Task requirements -> Rewrite the items below with "coordinates" swapped for "screen position" and everything else kept the same, and omit the pictures from your answer.

Text and element pointing items
------------------------------

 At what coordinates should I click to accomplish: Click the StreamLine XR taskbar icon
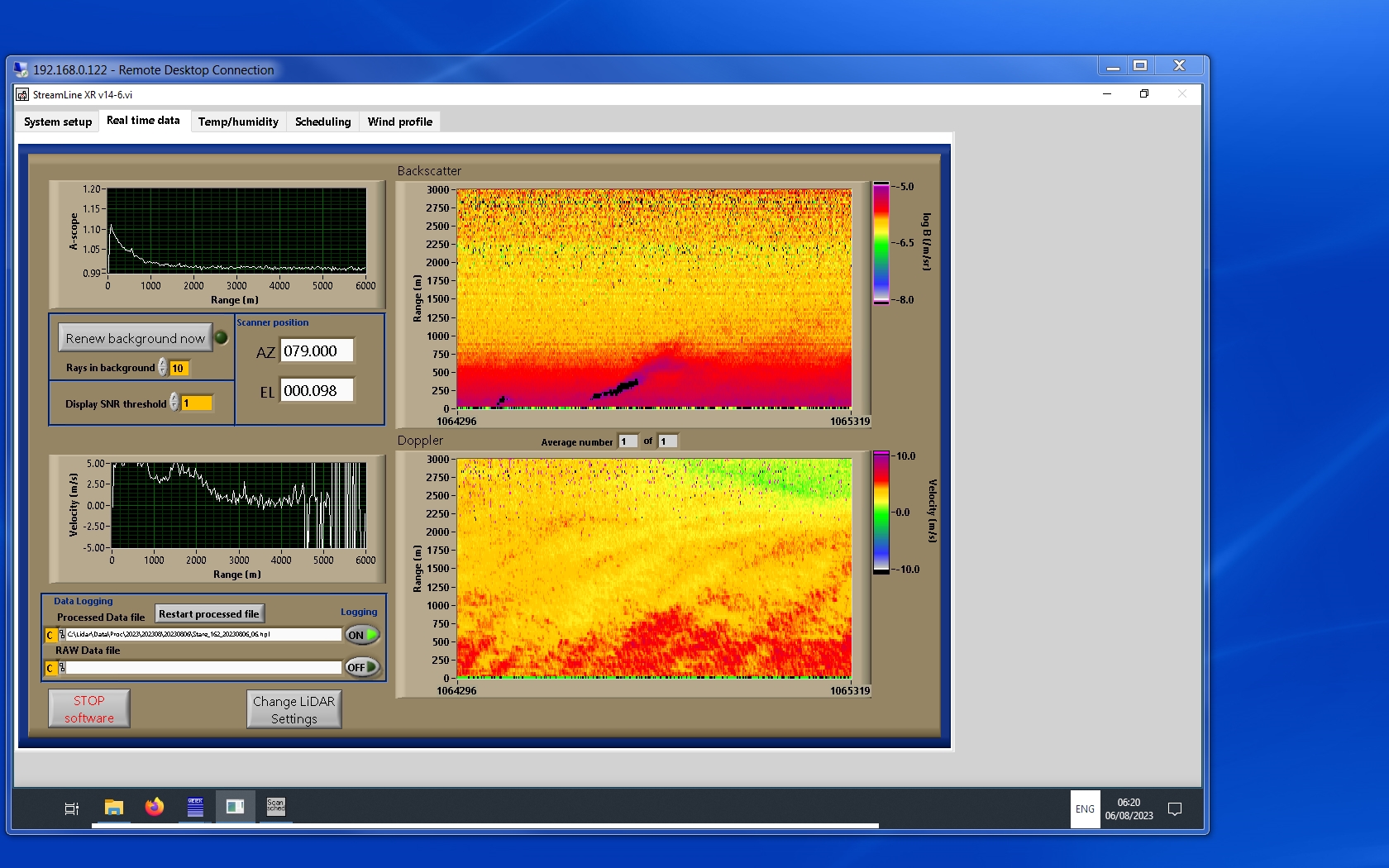(x=235, y=808)
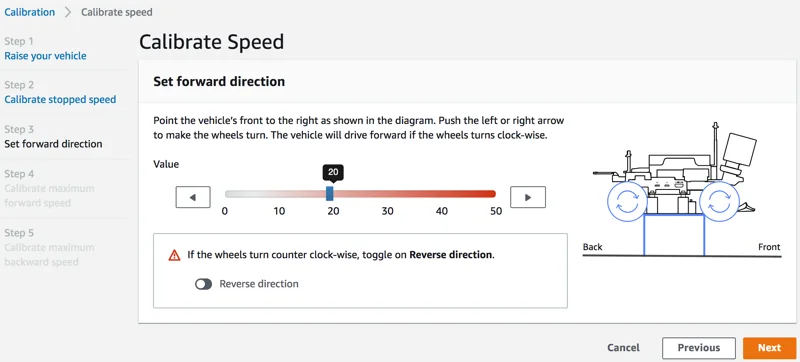Click the Reverse direction label
This screenshot has width=800, height=362.
[x=259, y=284]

------------------------------

Response to the exercise ->
 At what screen position should I click to accomplish: Click the StreamLine XR taskbar icon
(x=235, y=808)
Click the Reverse direction label
This screenshot has width=800, height=362.
[x=259, y=284]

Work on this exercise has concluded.